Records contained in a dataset
-----

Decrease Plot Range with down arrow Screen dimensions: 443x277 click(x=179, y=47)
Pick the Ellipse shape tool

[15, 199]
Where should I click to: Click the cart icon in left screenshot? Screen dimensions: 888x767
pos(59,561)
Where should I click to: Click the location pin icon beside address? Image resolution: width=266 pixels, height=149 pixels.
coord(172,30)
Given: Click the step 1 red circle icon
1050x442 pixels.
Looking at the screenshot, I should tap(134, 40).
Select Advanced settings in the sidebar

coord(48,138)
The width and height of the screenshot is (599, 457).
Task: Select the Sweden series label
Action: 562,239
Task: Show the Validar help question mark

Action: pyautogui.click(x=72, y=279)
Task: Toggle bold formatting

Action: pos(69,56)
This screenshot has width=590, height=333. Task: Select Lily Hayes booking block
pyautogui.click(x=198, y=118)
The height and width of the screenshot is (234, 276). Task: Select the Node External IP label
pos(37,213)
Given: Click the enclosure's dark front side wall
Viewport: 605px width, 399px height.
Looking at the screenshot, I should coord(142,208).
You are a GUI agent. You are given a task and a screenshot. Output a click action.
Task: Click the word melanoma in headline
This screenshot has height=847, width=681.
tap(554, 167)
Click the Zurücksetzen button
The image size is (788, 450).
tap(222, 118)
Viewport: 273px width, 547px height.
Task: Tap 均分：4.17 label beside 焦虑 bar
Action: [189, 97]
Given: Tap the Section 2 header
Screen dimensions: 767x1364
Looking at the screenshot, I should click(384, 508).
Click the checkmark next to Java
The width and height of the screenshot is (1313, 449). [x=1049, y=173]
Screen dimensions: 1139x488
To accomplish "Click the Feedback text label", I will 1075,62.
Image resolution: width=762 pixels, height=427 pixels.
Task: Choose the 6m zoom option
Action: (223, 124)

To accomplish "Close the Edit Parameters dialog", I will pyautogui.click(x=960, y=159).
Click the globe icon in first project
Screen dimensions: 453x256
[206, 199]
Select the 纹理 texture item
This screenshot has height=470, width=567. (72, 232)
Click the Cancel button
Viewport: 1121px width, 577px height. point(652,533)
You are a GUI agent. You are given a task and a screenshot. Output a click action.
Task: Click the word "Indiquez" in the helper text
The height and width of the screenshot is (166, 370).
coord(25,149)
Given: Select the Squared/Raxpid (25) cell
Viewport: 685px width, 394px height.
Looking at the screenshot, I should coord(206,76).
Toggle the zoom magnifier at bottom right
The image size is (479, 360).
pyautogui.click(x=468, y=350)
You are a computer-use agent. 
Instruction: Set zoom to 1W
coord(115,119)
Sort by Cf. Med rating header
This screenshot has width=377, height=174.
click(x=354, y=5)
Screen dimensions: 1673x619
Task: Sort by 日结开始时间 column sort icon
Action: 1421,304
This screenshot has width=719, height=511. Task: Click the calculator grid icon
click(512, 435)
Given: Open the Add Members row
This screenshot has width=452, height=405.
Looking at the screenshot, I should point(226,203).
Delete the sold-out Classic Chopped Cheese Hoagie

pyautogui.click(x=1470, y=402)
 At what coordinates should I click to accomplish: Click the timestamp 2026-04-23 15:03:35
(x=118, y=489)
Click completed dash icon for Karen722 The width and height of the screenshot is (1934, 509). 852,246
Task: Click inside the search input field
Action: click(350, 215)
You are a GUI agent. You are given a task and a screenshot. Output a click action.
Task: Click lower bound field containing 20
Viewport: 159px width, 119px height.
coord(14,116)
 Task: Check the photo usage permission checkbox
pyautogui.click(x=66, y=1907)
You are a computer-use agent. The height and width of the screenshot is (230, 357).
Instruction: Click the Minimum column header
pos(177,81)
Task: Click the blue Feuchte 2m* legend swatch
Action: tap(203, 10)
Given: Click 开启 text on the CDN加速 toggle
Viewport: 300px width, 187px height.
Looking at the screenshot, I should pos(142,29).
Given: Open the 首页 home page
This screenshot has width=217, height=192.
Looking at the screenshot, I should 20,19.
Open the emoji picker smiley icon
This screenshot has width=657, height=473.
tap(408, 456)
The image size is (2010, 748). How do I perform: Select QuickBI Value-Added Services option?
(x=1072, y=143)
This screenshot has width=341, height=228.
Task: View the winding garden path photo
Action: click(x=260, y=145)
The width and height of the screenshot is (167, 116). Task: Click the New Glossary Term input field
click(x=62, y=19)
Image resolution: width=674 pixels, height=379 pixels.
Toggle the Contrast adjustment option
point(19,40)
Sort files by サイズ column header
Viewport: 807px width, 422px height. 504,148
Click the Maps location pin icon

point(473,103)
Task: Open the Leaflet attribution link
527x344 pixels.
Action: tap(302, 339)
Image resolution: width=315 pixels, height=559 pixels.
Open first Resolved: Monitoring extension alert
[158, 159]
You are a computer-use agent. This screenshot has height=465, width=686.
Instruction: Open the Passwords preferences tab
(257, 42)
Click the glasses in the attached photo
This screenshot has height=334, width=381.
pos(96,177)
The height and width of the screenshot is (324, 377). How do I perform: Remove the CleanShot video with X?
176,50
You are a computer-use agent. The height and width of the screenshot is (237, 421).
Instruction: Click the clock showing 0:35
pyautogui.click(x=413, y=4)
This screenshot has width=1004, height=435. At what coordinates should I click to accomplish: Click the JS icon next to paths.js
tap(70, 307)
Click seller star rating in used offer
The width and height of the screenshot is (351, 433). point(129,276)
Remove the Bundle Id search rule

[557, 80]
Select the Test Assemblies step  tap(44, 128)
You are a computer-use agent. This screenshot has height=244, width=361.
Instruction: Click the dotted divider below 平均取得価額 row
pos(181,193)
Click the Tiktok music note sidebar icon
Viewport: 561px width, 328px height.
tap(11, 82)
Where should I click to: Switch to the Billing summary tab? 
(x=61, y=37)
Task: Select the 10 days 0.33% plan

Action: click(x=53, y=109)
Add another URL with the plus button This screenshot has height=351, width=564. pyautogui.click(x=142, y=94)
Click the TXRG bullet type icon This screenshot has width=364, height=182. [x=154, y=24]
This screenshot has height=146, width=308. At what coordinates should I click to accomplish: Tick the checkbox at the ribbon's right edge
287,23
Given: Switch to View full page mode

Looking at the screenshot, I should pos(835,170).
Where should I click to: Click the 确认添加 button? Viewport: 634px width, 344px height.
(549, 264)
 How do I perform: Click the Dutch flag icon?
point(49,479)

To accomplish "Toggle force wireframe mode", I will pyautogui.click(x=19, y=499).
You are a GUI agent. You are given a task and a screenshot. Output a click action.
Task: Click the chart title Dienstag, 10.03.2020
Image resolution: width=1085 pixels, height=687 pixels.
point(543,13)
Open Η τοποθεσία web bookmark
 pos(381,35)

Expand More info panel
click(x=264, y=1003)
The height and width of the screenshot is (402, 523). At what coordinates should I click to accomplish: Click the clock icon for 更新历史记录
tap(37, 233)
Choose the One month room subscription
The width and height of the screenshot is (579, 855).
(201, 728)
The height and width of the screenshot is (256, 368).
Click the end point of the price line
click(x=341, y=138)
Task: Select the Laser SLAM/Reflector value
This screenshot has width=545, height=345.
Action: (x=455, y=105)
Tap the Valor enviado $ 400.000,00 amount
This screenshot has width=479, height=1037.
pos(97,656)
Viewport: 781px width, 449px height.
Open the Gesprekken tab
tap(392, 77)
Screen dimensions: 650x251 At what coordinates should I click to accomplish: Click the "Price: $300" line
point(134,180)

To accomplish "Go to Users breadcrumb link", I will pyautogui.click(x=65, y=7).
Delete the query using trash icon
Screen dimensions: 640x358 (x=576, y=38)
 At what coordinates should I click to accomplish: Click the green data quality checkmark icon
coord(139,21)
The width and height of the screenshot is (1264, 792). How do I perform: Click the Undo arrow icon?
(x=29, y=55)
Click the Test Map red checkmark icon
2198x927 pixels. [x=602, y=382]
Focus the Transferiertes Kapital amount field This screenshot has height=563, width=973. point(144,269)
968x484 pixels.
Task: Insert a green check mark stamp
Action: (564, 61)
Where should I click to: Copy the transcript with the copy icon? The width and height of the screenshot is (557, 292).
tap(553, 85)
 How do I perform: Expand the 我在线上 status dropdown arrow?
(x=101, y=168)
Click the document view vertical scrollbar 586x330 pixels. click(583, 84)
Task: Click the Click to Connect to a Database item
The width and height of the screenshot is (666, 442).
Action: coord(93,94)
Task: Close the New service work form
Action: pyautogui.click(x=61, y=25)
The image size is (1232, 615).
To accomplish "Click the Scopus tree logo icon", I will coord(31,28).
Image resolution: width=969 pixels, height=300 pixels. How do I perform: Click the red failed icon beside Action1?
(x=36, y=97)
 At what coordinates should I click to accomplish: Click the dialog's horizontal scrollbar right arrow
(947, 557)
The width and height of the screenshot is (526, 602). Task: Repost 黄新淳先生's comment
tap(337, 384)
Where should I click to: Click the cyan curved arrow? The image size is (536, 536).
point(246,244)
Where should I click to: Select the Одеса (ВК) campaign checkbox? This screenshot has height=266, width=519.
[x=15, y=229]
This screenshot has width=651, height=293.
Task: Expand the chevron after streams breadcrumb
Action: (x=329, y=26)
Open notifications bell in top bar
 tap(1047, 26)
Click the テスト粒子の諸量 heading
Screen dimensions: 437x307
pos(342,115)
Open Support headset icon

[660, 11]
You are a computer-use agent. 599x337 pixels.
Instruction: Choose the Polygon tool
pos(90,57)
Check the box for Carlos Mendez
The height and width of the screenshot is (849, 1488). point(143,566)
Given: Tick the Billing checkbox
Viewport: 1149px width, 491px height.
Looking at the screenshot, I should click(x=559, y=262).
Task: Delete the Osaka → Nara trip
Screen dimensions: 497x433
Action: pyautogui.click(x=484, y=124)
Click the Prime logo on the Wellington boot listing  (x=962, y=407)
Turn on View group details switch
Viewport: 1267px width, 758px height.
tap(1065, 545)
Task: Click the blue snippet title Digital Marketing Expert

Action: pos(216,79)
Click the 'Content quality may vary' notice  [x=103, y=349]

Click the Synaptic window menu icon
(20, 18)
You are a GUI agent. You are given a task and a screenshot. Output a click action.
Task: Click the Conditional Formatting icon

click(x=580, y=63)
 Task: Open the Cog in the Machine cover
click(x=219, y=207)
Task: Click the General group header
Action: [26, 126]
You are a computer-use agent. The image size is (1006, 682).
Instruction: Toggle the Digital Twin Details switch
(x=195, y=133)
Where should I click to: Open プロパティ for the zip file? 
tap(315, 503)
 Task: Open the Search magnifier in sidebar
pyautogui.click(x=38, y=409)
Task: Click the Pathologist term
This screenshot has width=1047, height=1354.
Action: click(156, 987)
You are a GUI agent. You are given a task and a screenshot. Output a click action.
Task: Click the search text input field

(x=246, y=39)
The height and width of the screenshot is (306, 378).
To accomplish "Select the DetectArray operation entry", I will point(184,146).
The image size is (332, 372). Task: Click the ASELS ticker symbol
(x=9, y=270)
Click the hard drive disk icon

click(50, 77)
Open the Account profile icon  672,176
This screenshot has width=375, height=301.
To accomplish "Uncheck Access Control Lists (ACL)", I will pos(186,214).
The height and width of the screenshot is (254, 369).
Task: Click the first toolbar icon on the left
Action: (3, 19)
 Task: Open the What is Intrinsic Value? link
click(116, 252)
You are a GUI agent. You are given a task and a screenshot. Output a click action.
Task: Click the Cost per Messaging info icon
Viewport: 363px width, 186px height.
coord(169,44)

-----

Exercise brief: From the entries above, copy each line holding "step".

Answer space:
Given: Click the step 1 red circle icon
Select the Test Assemblies step  tap(44, 128)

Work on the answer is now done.